■ **What you need to do**
Ignoring every picture, return the lines of the listing below word for word, from the line that holds "Viewport: 403px width, 163px height." through the line that holds "551x229 pixels.".

■ **Data**
□ □ □ □ □
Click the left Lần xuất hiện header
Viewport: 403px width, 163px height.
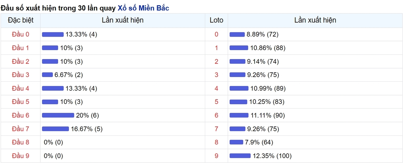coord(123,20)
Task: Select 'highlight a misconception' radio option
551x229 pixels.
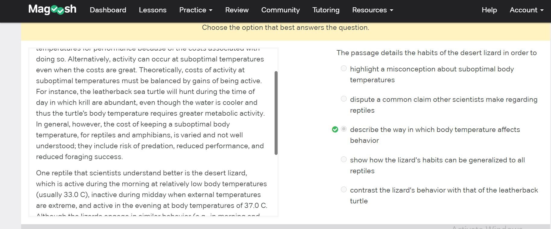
□ □ □ □ □
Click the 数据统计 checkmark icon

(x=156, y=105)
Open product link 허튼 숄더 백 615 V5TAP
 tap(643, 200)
□ □ □ □ □
■ **Response to this exercise**
Viewport: 403px width, 163px height.
coord(123,20)
Task: Select 'highlight a misconception' radio option
551x229 pixels.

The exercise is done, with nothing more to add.